In statistics, we often use the mean of a sample to estimate or infer the mean of the broader population from which the *sample* was taken. In other words, the *sample mean* is an estimation of the *population mean*.

Statistical *hypothesis tests* return a *p-value*, which indicates the probability that the *null hypothesis* of a test is true. If the p-value is less than or equal to the *significance level*, then the null hypothesis is rejected in favor of the alternative hypothesis. And, if the p-value is greater than the significance level, then the null hypothesis is not rejected.

*Type I* errors, also known as *false positives*, is the error of rejecting a null hypothesis when it is actually true. This can be viewed as a miss being registered as a hit. The acceptable rate of this type of error is called *significance level* and is usually set to be `0.05`

(5%) or `0.01`

(1%).

*Type II* errors, also known as *false negatives*, is the error of not rejecting a null hypothesis when the alternative hypothesis is the true. This can be viewed as a hit being registered as a miss.
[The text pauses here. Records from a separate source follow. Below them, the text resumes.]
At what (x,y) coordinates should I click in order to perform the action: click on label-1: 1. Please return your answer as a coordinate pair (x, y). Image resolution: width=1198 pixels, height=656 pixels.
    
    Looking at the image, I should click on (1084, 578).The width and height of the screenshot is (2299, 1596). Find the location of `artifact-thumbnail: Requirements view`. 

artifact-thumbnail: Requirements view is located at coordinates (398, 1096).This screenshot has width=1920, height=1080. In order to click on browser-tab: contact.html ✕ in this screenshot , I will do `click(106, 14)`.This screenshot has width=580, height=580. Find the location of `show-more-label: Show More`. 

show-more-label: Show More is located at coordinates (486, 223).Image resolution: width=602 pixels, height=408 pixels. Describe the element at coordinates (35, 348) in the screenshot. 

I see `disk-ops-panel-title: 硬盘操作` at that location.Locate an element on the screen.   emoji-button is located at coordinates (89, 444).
Depending on the purpose of testing, testers decide which type of error to be concerned. But, usually `type I`

error is more important than `type II`

.

The *central limit theorem* states that as samples of larger size are collected from a population, the distribution of sample means approaches a normal distribution with the same mean as the population. No matter the distribution of the population (uniform, binomial, etc), the sampling distribution of the mean will approximate a normal distribution and its mean is the same as the population mean.

The central limit theorem allows us to perform tests, make inferences, and solve problems using the normal distribution, even when the population is not normally distributed.